About this exercise
Tell how many lines in the data contain the string "width", using a single number as the whole reply.

[Stored data entries]
------------------------------------------------

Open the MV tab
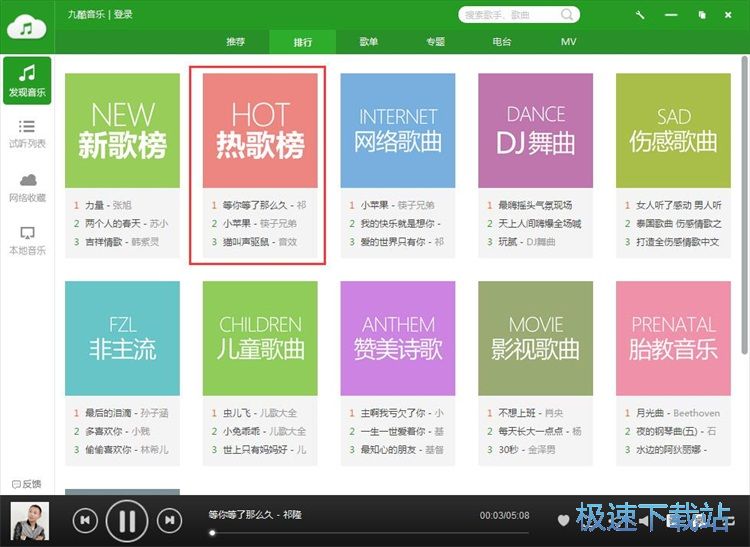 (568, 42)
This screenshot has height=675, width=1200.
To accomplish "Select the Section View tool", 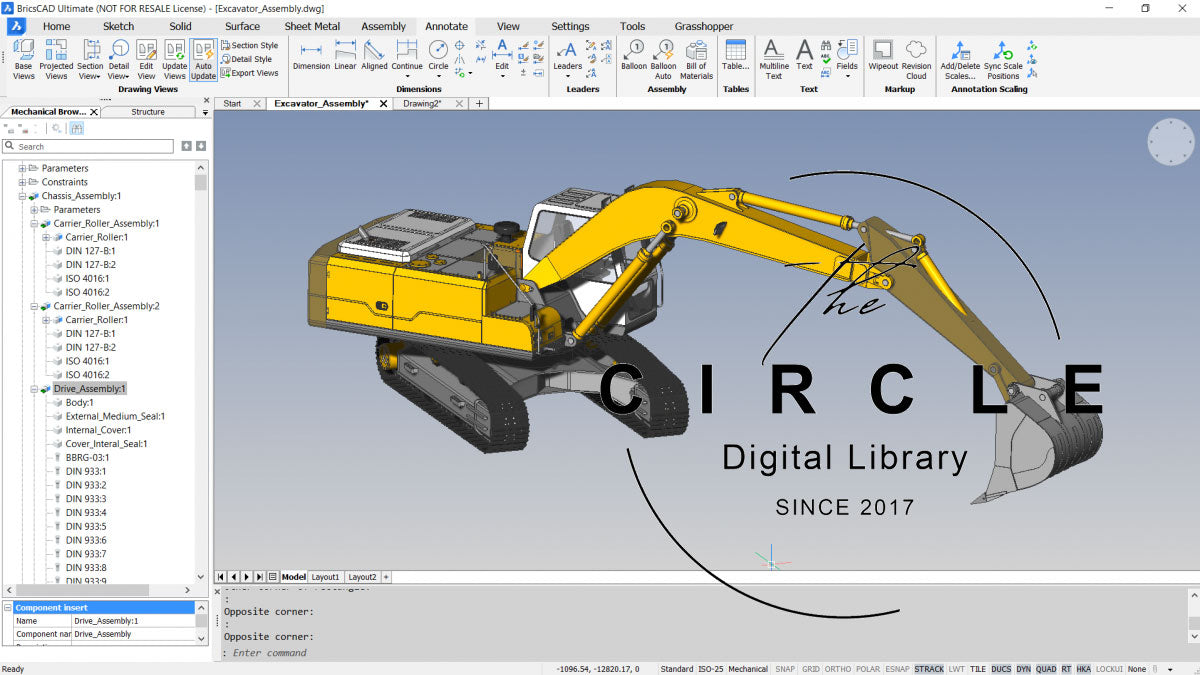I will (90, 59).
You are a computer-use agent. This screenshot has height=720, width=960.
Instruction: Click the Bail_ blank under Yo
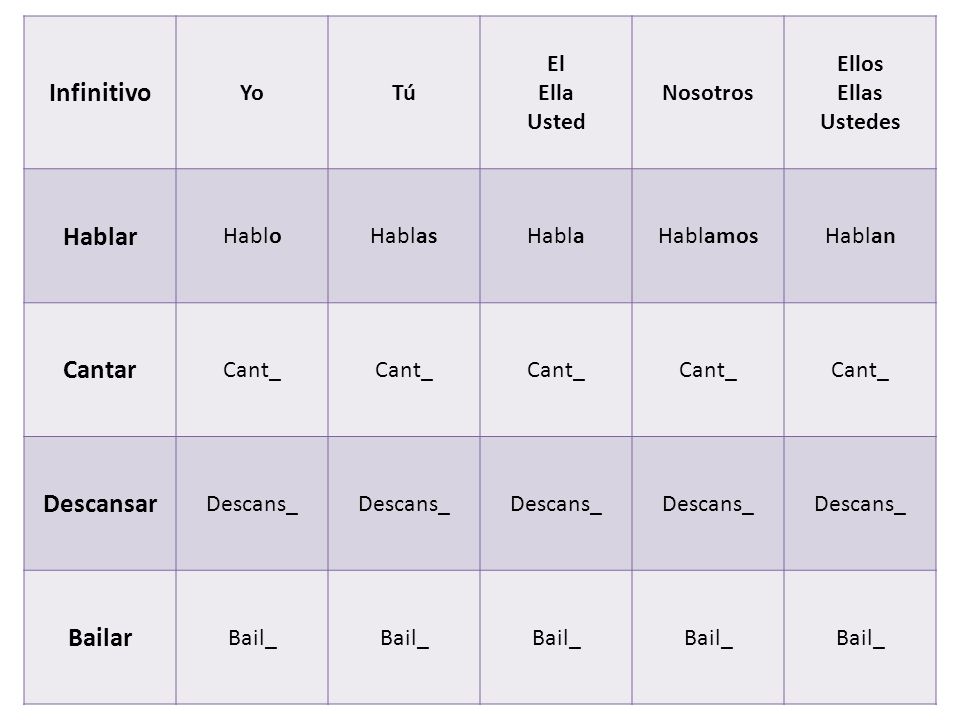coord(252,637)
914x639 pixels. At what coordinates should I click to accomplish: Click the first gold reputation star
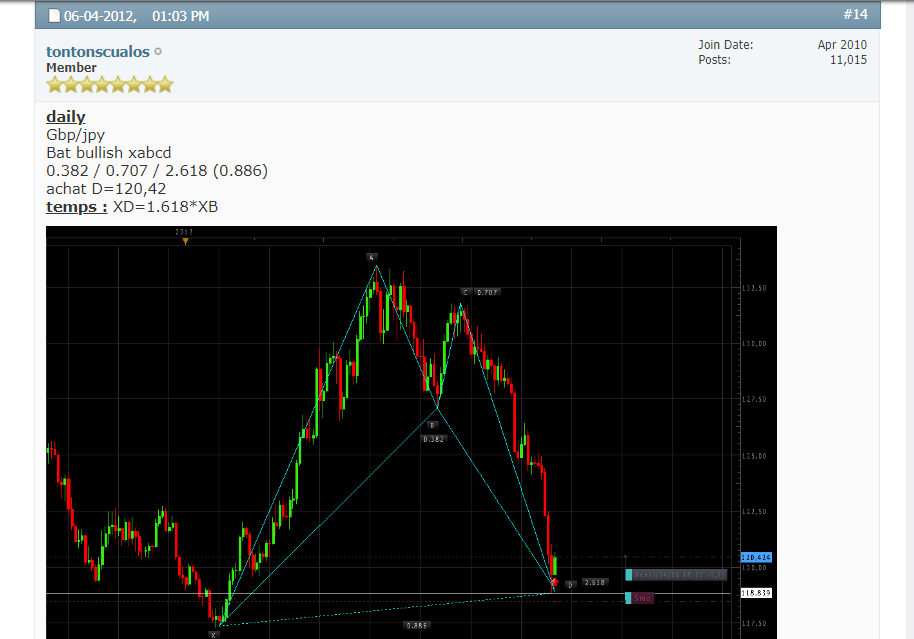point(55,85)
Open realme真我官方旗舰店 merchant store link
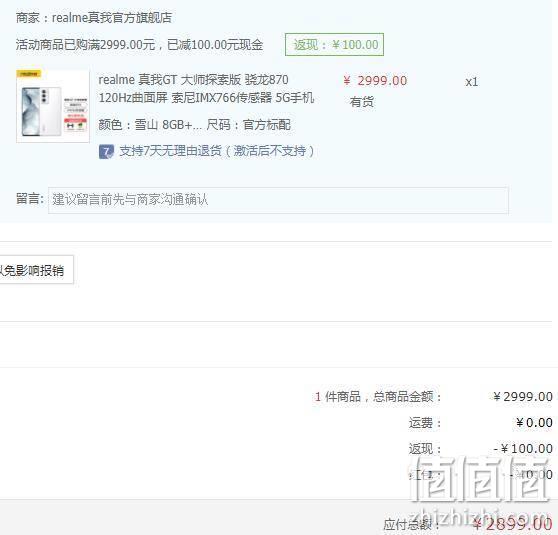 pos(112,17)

------------------------------------------------

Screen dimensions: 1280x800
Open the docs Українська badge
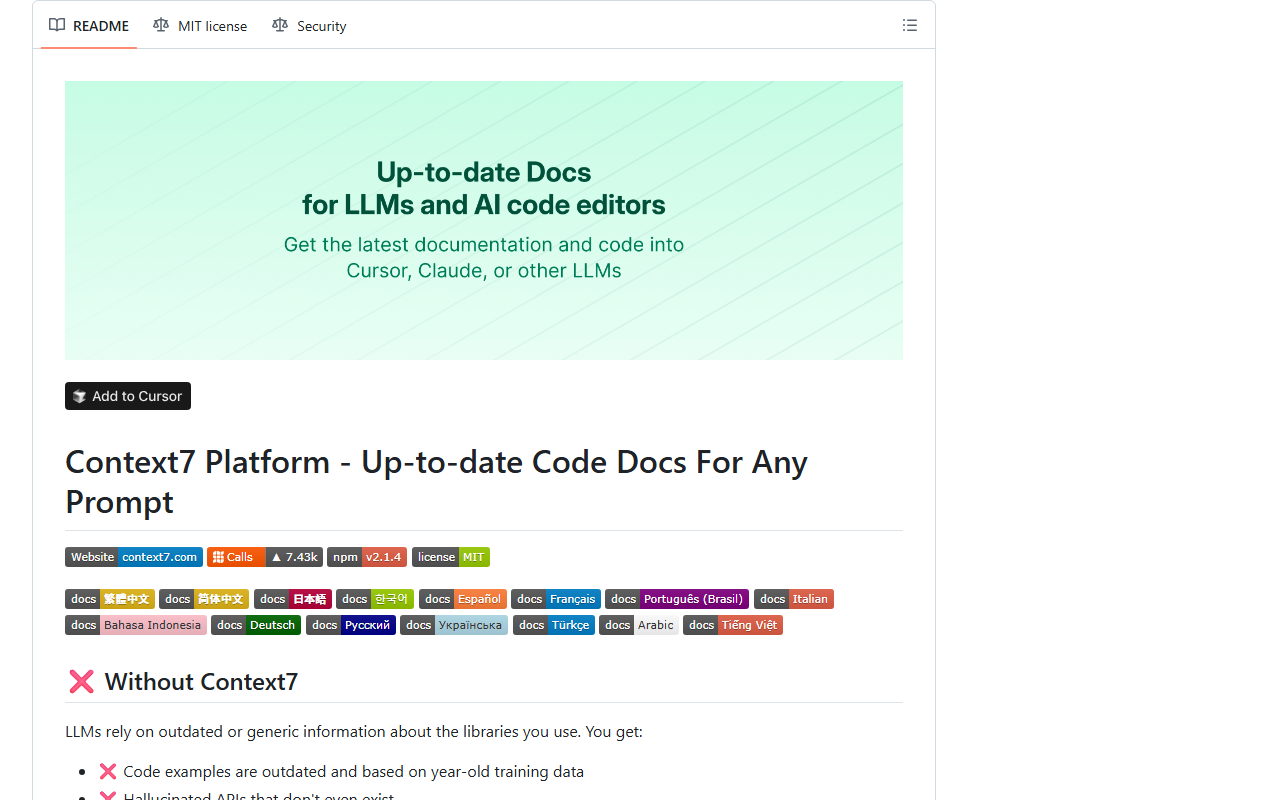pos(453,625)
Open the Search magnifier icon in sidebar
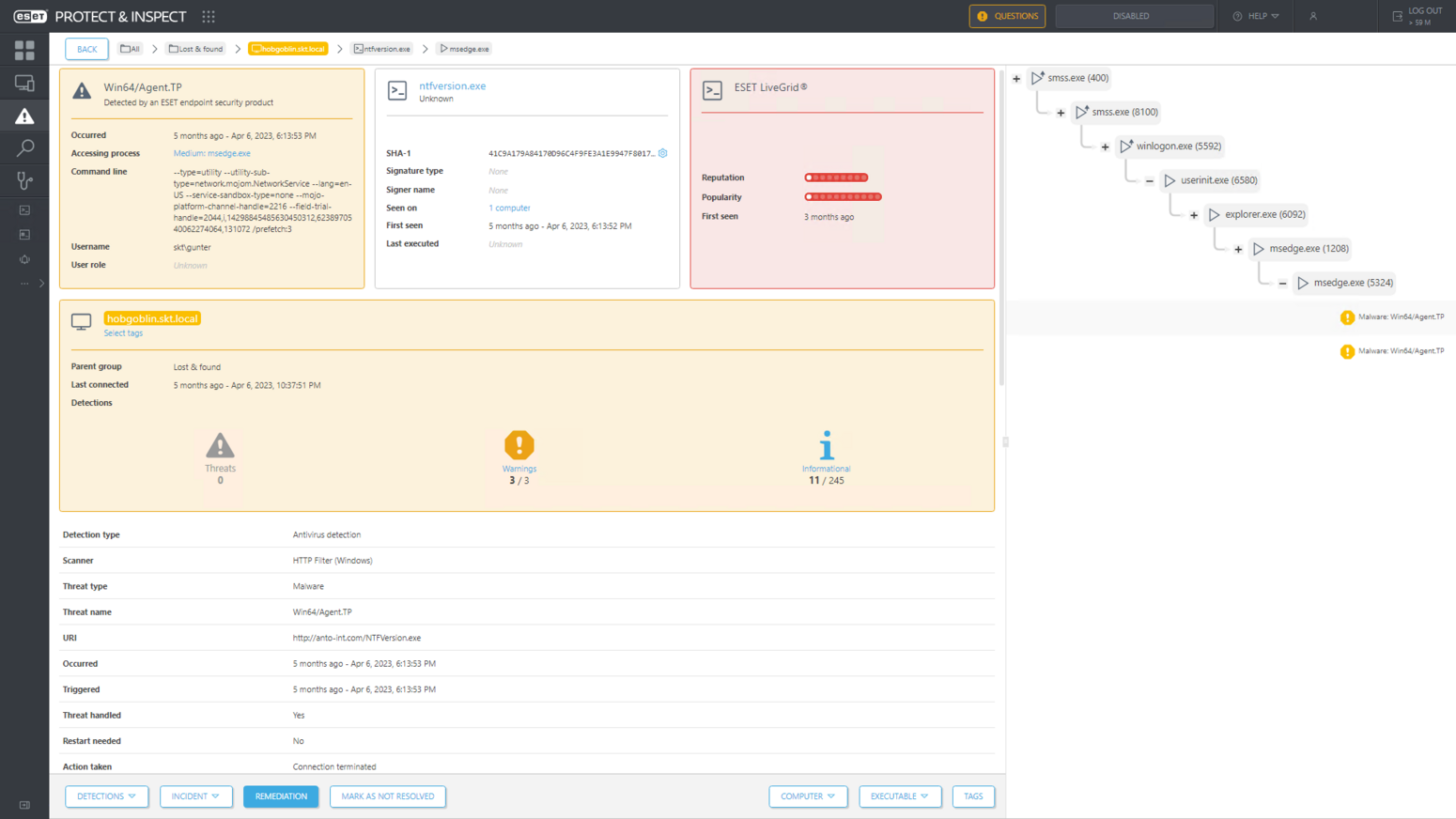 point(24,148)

------------------------------------------------

Answer to the exercise
2